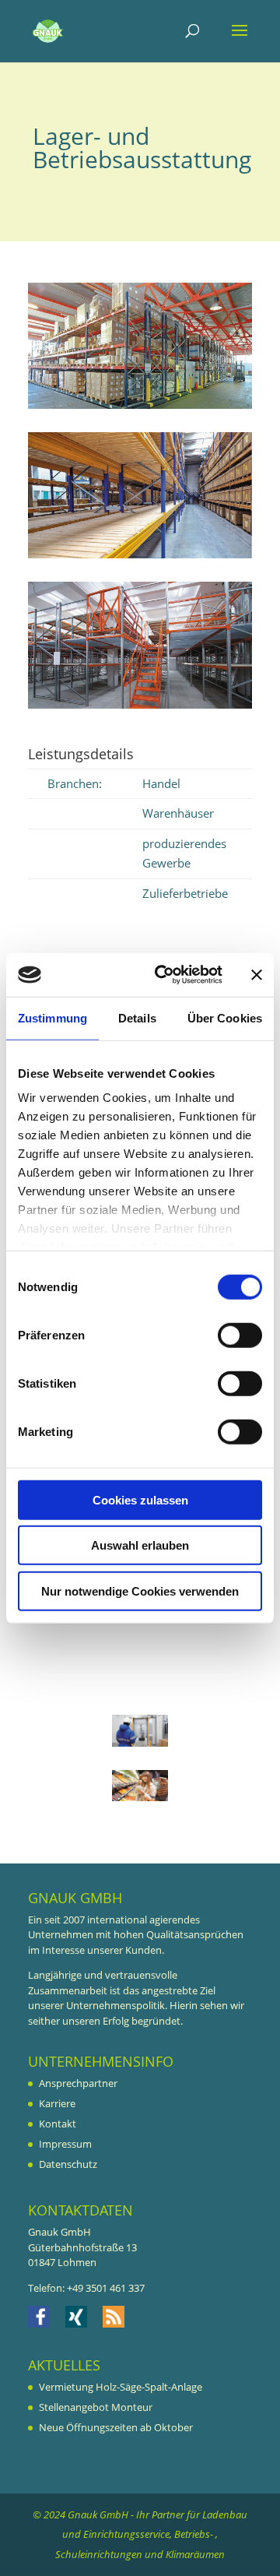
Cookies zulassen (140, 1499)
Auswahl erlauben (140, 1545)
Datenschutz (68, 2164)
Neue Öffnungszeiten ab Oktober (116, 2427)
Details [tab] (137, 1017)
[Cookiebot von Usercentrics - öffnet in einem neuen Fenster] (164, 975)
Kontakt (57, 2124)
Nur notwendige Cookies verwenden (140, 1590)
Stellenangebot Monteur (95, 2407)
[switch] (240, 1334)
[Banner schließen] (256, 975)
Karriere (57, 2103)
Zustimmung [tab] (52, 1017)
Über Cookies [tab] (224, 1017)
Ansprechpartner (78, 2083)
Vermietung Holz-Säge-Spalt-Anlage (120, 2387)
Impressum (65, 2144)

Exercise objective => Please say how many lines in the entries hold the string "Cookies". Give only the number.

Task result => 3